ACTIVITY: Using the records that follow, reproduce exactly the lines starting at the line containing "You are a GUI" and ending at the line containing "The image size is (800, 800).". Include both end lines and no pictures.

WORKING DATA:
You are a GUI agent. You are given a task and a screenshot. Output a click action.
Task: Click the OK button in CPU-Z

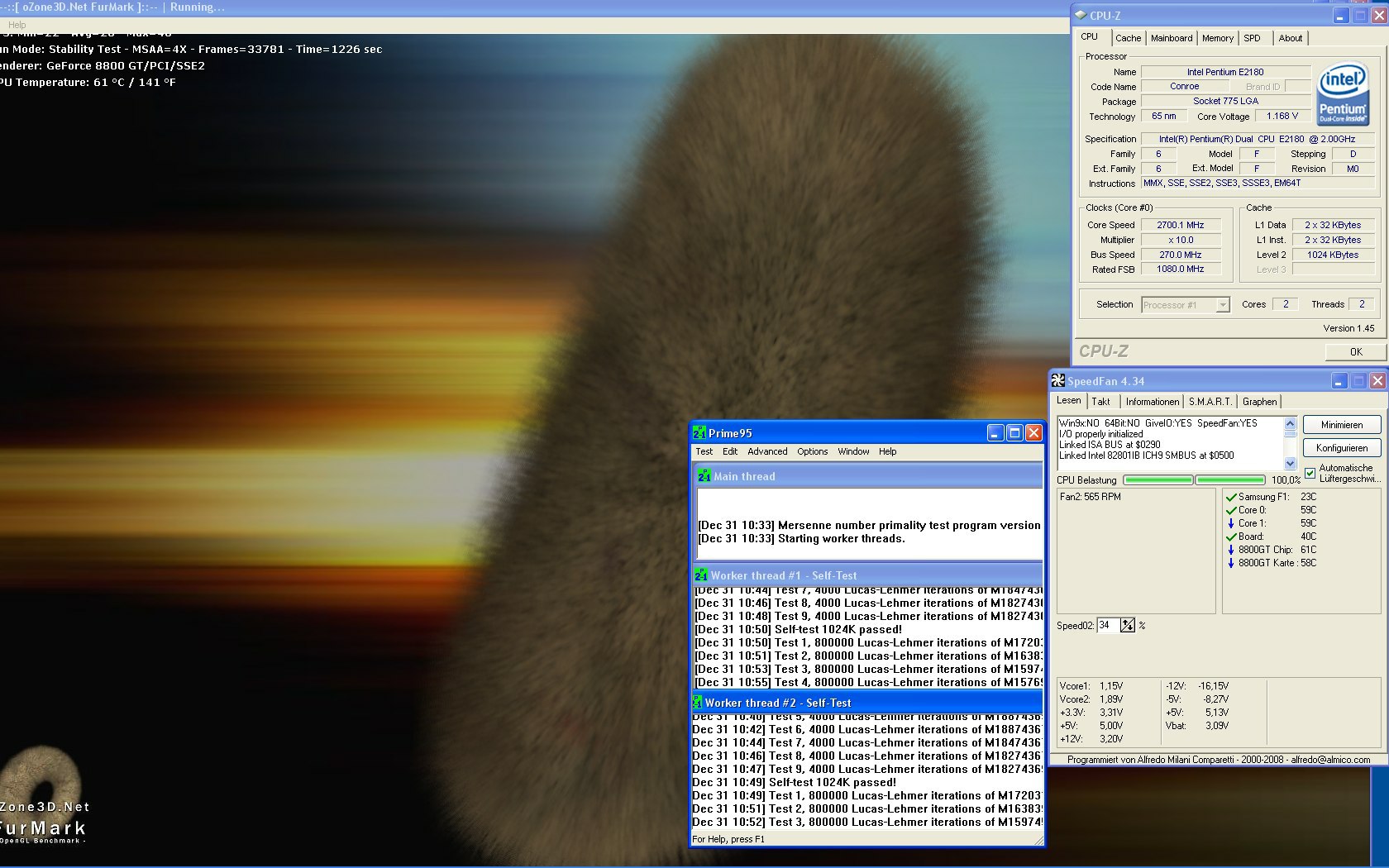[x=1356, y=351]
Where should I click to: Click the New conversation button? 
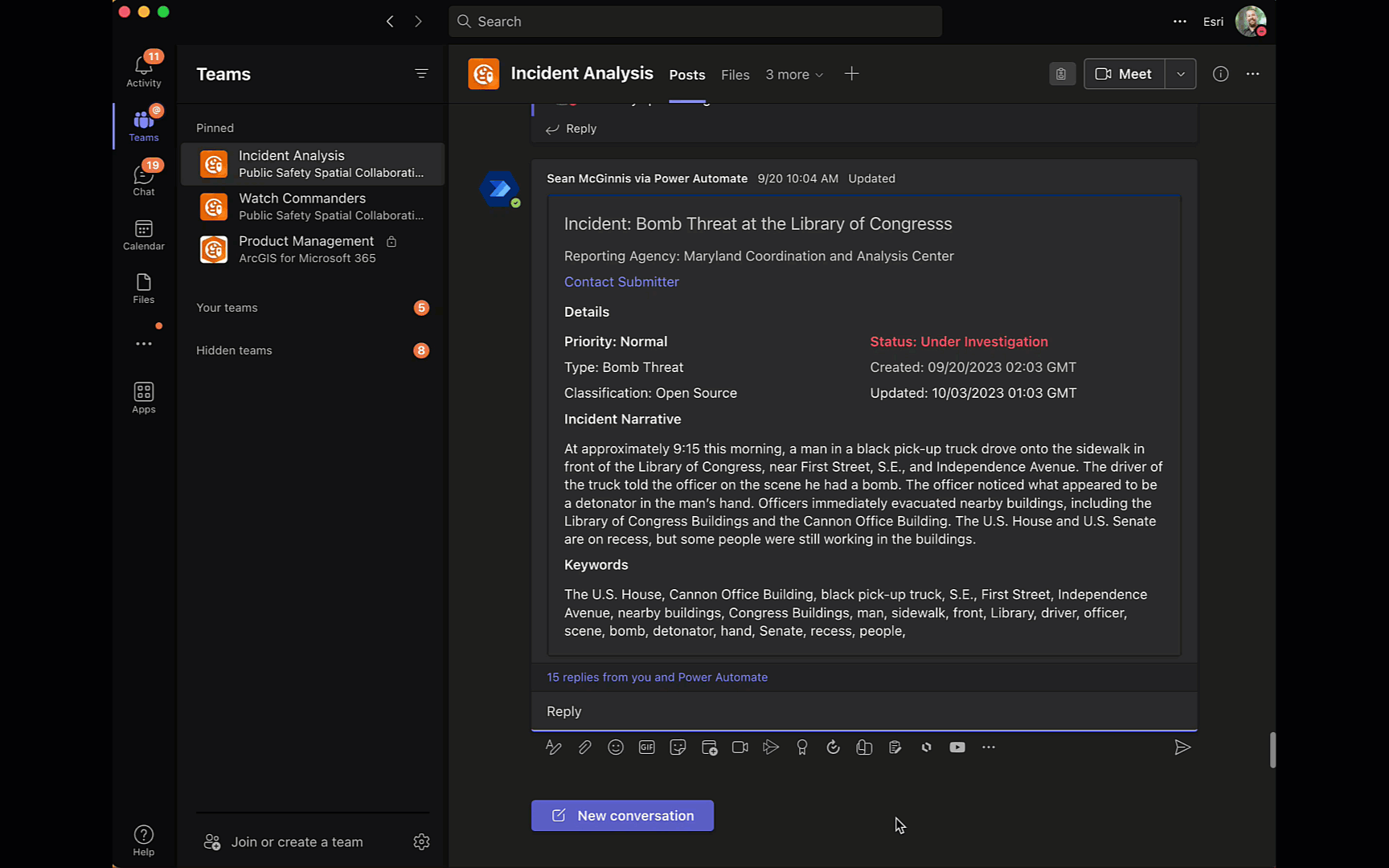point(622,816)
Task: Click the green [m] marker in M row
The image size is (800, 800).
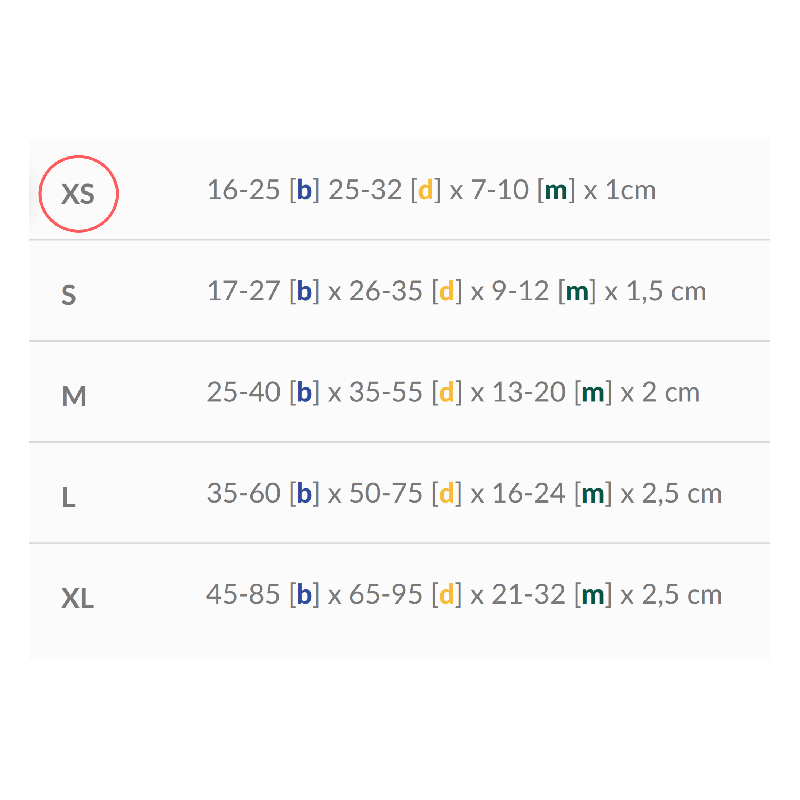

* * *

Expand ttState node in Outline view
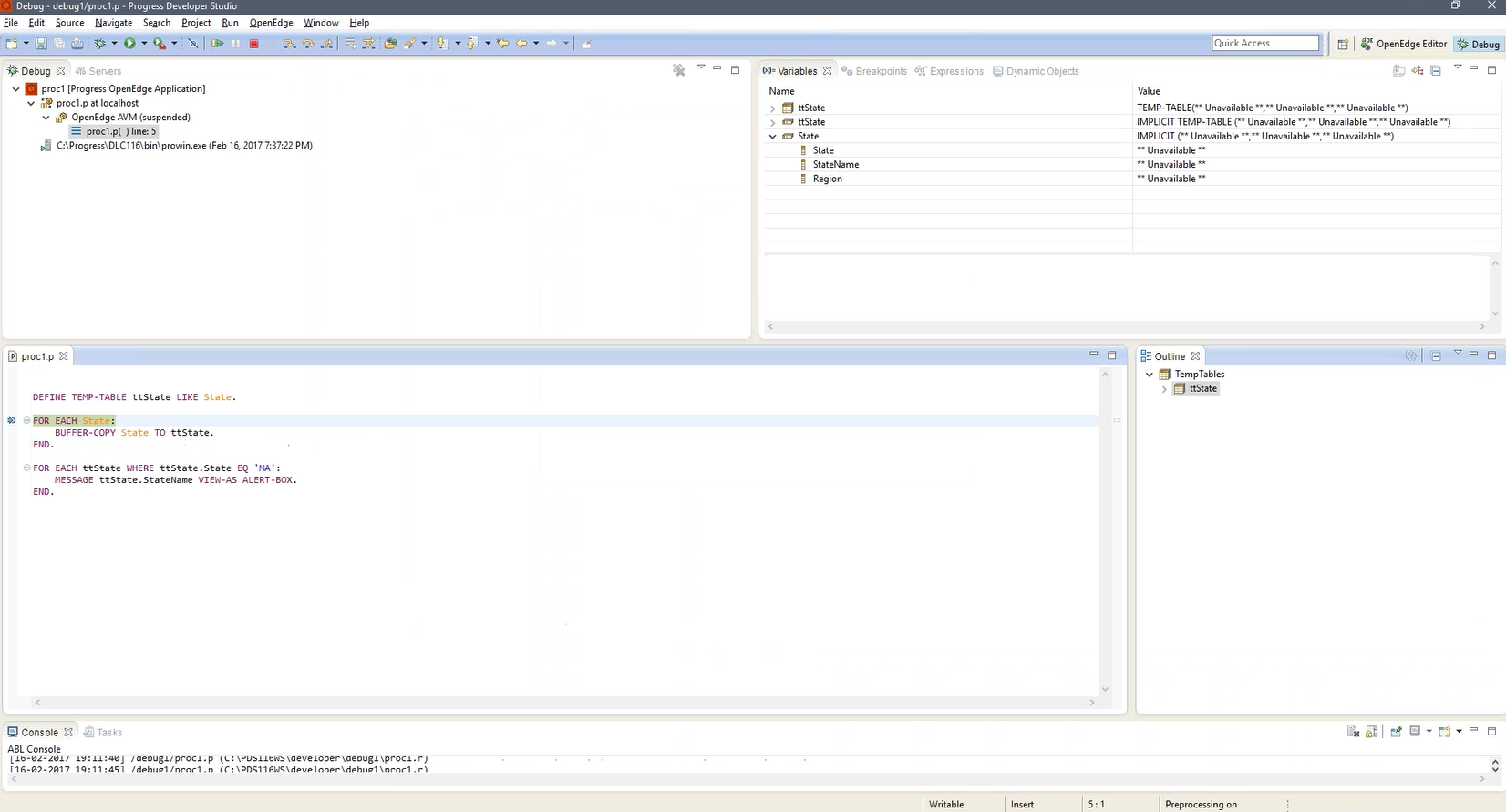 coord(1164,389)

* * *

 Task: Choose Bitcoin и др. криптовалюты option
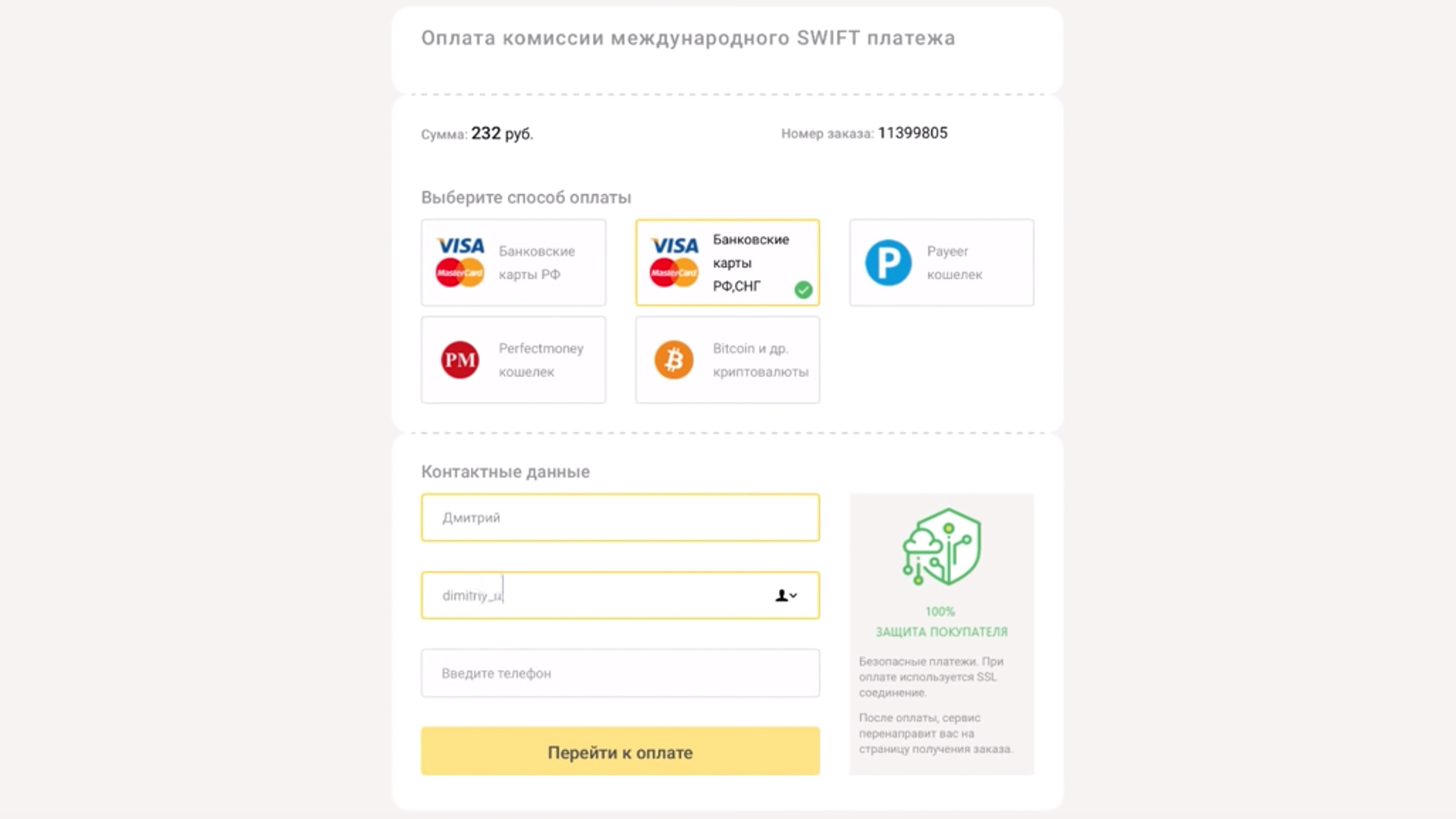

WRITTEN RESPONSE:
You are a GUI agent. You are given a task and a screenshot. Output a click action.
Task: Click the OK button in CPU-Z

[x=1356, y=351]
Where should I click to: Click the New conversation button? 
point(622,816)
Task: Click the green [m] marker in M row
The image size is (800, 800).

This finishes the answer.